◆ SEZIONE DI TESTO:
La normalità mistica di Lana Del Rey è amplificata dal fatto che a un certo punto, nel 2021, ha deciso di sottrarsi a quella che la psicanalista Clarissa Pinkola Estés chiama overculture e ha annunciato che avrebbe lasciato Instagram per concentrarsi sui suoi progetti. Ha continuato a utilizzare un account privato, dove posta per i due milioni di fan che sono riusciti a connettersi nella breve finestra temporale in cui è stato pubblico e liberamente accessibile. È stata la sensitiva Tessa Dipietro, con cui si vede ogni giovedì, a spiegare a Del Rey il concetto di overculture, che indica la cultura egemone in cui cerchiamo di navigare senza però esserne inglobati, perdendo le nostre specificità. «Stavo dicendo a Tessa che sentivo di non avere un luogo dove andare, sia fisicamente che psicologicamente», racconta Del Rey. «Se sei un cantante e le opinioni della gente sul tuo lavoro sono mutevoli, a un certo punto cominci a pensare di avere qualcosa da imparare da quel che dicono di te. Allo stesso tempo, non sono una che si entusiasma per i giudizi positivi altrui, ad eccezione di quelli di poche persone. Per me era importante tagliare fuori ogni influenza della cultura esterna con cui non mi sentivo in sintonia. Ho sempre saputo che avrei fatto anche altro, oltre a cantare. Per capire meglio quale sarebbe stato il mio percorso, dovevo seguire l’istinto».
Allontanandosi da essa, è riuscita a vedere la cultura in modo più chiaro. I suoi album sono lo specchio di tutto ciò e sono diventati sempre più ironici e analitici. Nel frattempo, il suo sound diventava al 100% Lana: classico e glamour, con quella voce caratteristica teatrale e ariosa. In Antonoff ha trovato una spalla in parte fuori dagli schemi come lei. «Jack ed io siamo molto simili, nel senso che siamo al corrente di tante cose che accadono in ambito culturale, ma non abbiamo la minima idea di come le conosciamo. Non leggiamo tanto, né sentiamo molto parlare di questa roba, ma in qualche modo siamo consapevoli di quel che accade in ambito culturale». Succede che lei e Antonoff si mettano a discutere in studio di come sopravvivere ai trend che si susseguono nella tecnologia, nell’autopromozione, nella musica, nella società. «Se anche se mi trovassi in un posto sperduto, avrei comunque il polso di quel che succede».
C’è un afflato spirituale in quel che dice Del Rey. Non appena si siede, scherziamo sull’astrologia e ripensando a quando ha twittato la sua ora di nascita e tutti, compresa lei, hanno capito che il suo segno zodiacale è Cancro e non Gemelli. «Un volta avevo 1000 dollari da spendere e mi sono comprata un bellissimo medaglione dei Gemelli che ora non significa più nulla per me», dice battendo le mani. È talmente colpita dalla sua sensitiva di fiducia che, ogni volta che qualcuno le dice che deve essere orgogliosa della musica che fa, lei pensa: «Dovreste vedere cosa riescono a combinare certe persone nel giro del wellness, soprattutto a Los Angeles, che è la Mecca per queste cose». Cantare è un talento, ma le facoltà psichiche sono per lei una magia. «Quando incontro qualcuno con quel dono, ho la conferma del fatto che c’è molto di più, oltre a ciò che sappiamo».

◆ DATI FORNITI:
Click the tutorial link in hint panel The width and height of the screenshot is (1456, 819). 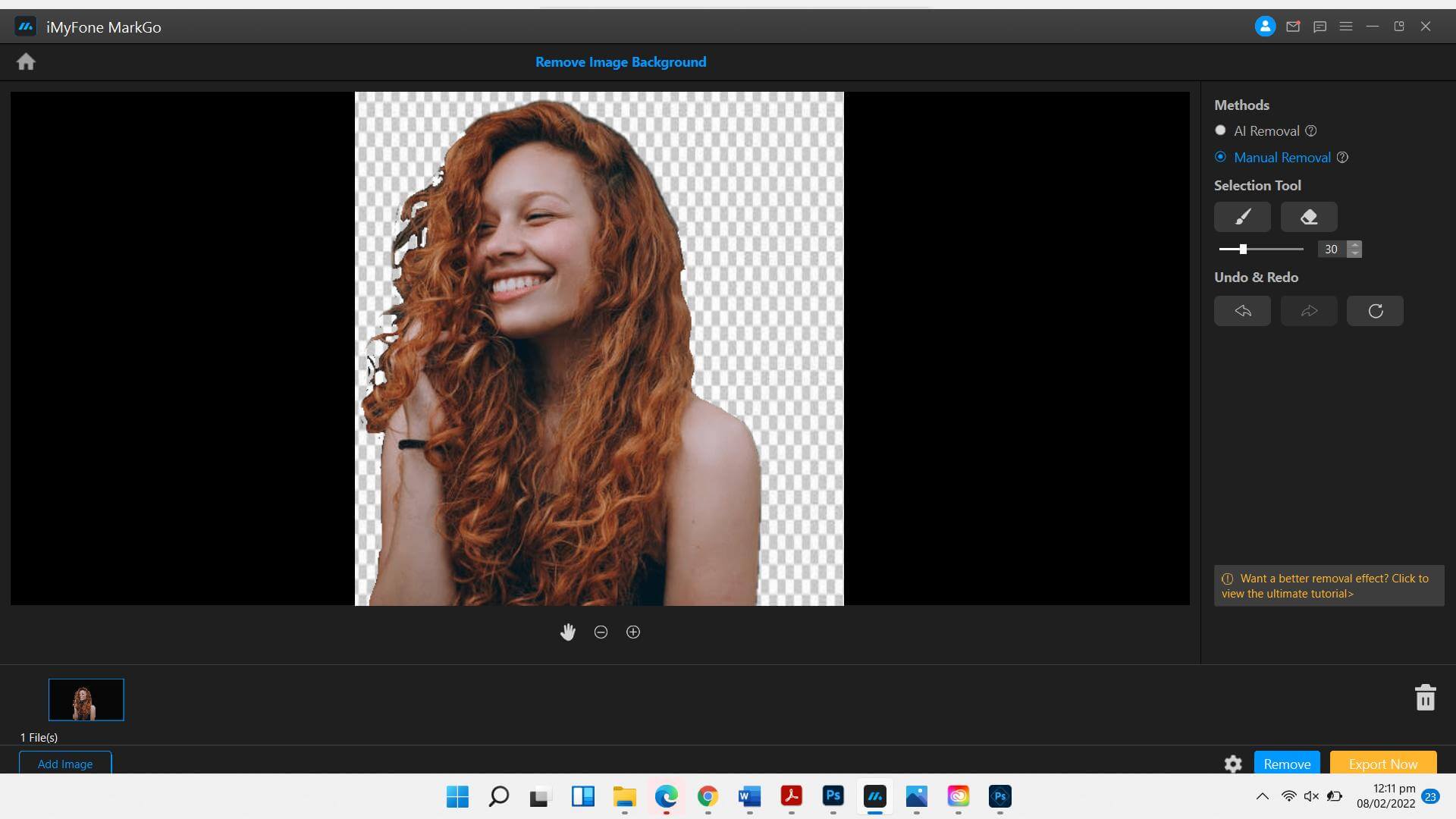click(x=1324, y=585)
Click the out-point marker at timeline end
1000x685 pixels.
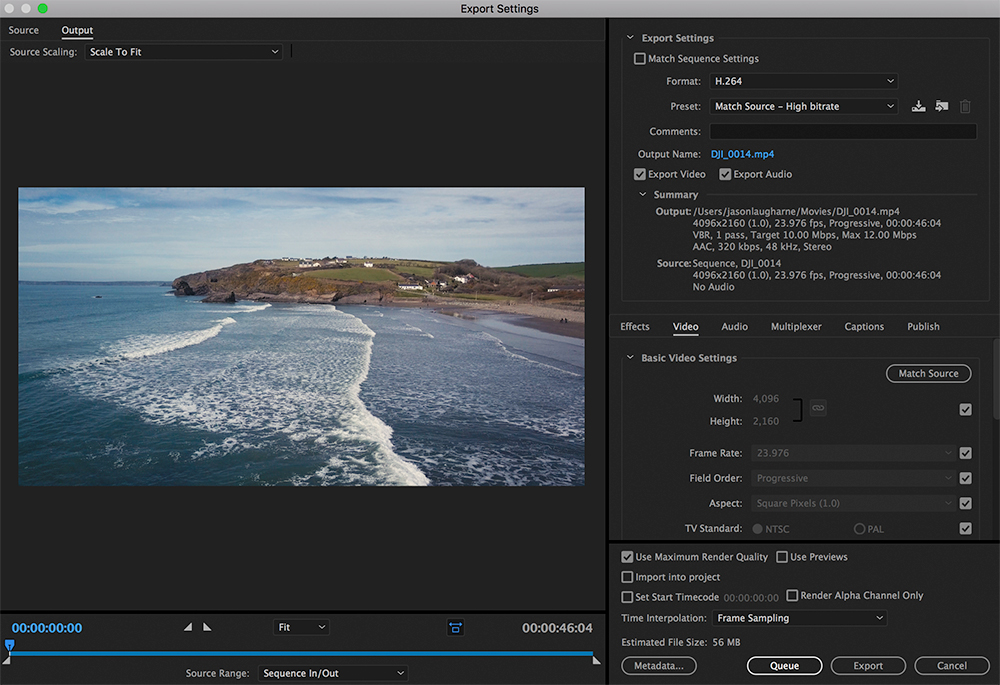596,659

◆ COMPITI DA SVOLGERE:
A. Nel testo su Lana Del Rey, chi le ha spiegato il concetto di overculture?
B. Fornisci il seguito del testo su Lana Del Rey a partire dalla sua ultima frase.

◆ RISULTATI ATTESI:
A. La sensitiva Tessa Dipietro, che Del Rey vede ogni giovedì.

B.
L’attrazione nei confronti del sovrannaturale ha avuto inizio quand’era piccola, durante gli anni dell’infanzia a Lake Placid, New York. «Mi divertivo a fare sport e a conoscere nuovi amici, ma mi colpiva il fatto che in tv e nei discorsi degli adulti non si provasse mai a capire da dove arrivavamo e il motivo per cui eravamo qui. Questa cosa mi ha turbato profondamente fin da quando avevo quattro anni. Con le mie domande esoteriche ho dato del filo da torcere ai miei. È una cosa verso cui si è predisposti in modo naturale». Frequentare una scuola elementare cattolica non ha fatto altro che incoraggiare questa ricerca di risposte, così come il corso di filosofia che ha frequentato all’età di 15 anni. A metà degli anni 2000, si è iscritta alla Fordham University, nel Bronx, per conseguire una laurea in filosofia con specializzazione in metafisica. «Ho cercato di rispondere a quante più domande possibili in quattro anni. Mi hanno insegnato che la filosofia è uno studio incentrato sulle domande, non sulle risposte. Non c’erano risposte, il che ha quasi peggiorato le cose».
Molte ragazze cresciute con l’idea che vi sia un disegno divino che veglia su di loro crescono con l’unico scopo di trovare un amore totalizzante, una relazione appassionata che offra una via di fuga da un’esistenza grigia e dalle dinamiche familiari incasinate in cui sono cresciute. Del Rey si è presentata come una di queste donne, con la sua prima dichiarazione artistica: “Dicono che il mondo sia stato costruito per due / Vale la pena vivere solo se qualcuno ti ama”.
Quel primo singolo, Video Games, ha conquistato gli ascoltatori con il suo ripetuto richiamo alla resa totale: “Sei tu, sei tu, è tutto per te”. Di quel sentimento, Del Rey si limita a dire: «Avevo vissuto la maggior parte della mia vita in una città di 600 abitanti, il percorso da seguire mi sembrava quello: scuola, biennio universitario, scuola professionale… e poi il matrimonio».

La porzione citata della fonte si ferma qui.